Input for this task:
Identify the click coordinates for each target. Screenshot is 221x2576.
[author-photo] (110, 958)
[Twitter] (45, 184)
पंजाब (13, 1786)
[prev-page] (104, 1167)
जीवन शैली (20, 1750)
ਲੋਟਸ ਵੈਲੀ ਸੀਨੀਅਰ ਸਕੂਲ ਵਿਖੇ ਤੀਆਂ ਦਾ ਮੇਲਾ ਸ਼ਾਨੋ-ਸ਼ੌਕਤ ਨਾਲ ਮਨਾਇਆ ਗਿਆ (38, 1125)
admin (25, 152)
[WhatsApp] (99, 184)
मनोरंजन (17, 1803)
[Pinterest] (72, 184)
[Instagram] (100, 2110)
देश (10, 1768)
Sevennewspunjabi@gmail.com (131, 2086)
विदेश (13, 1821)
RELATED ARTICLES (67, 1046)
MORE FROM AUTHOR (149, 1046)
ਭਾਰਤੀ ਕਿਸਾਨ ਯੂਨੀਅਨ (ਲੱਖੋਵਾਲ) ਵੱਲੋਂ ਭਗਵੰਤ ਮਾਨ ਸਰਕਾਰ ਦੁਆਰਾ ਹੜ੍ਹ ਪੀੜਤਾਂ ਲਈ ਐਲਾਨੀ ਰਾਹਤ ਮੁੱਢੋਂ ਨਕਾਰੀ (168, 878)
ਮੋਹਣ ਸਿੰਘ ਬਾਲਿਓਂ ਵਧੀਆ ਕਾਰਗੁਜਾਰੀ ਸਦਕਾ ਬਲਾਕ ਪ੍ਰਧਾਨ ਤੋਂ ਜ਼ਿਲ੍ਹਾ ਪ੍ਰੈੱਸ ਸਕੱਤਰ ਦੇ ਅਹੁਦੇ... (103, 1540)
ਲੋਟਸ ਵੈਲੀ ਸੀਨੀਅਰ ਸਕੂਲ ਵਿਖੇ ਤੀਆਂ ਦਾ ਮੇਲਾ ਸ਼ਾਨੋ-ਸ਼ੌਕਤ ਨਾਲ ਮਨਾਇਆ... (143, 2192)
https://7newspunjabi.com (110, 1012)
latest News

Problem statement:
After finding the line that contains "admin (25, 152)" in the records above, copy that line and each one after it exactly, through the final line.

Task response:
admin (25, 152)
[WhatsApp] (99, 184)
मनोरंजन (17, 1803)
[Pinterest] (72, 184)
[Instagram] (100, 2110)
देश (10, 1768)
Sevennewspunjabi@gmail.com (131, 2086)
विदेश (13, 1821)
RELATED ARTICLES (67, 1046)
MORE FROM AUTHOR (149, 1046)
ਭਾਰਤੀ ਕਿਸਾਨ ਯੂਨੀਅਨ (ਲੱਖੋਵਾਲ) ਵੱਲੋਂ ਭਗਵੰਤ ਮਾਨ ਸਰਕਾਰ ਦੁਆਰਾ ਹੜ੍ਹ ਪੀੜਤਾਂ ਲਈ ਐਲਾਨੀ ਰਾਹਤ ਮੁੱਢੋਂ ਨਕਾਰੀ (168, 878)
ਮੋਹਣ ਸਿੰਘ ਬਾਲਿਓਂ ਵਧੀਆ ਕਾਰਗੁਜਾਰੀ ਸਦਕਾ ਬਲਾਕ ਪ੍ਰਧਾਨ ਤੋਂ ਜ਼ਿਲ੍ਹਾ ਪ੍ਰੈੱਸ ਸਕੱਤਰ ਦੇ ਅਹੁਦੇ... (103, 1540)
ਲੋਟਸ ਵੈਲੀ ਸੀਨੀਅਰ ਸਕੂਲ ਵਿਖੇ ਤੀਆਂ ਦਾ ਮੇਲਾ ਸ਼ਾਨੋ-ਸ਼ੌਕਤ ਨਾਲ ਮਨਾਇਆ... (143, 2192)
https://7newspunjabi.com (110, 1012)
latest News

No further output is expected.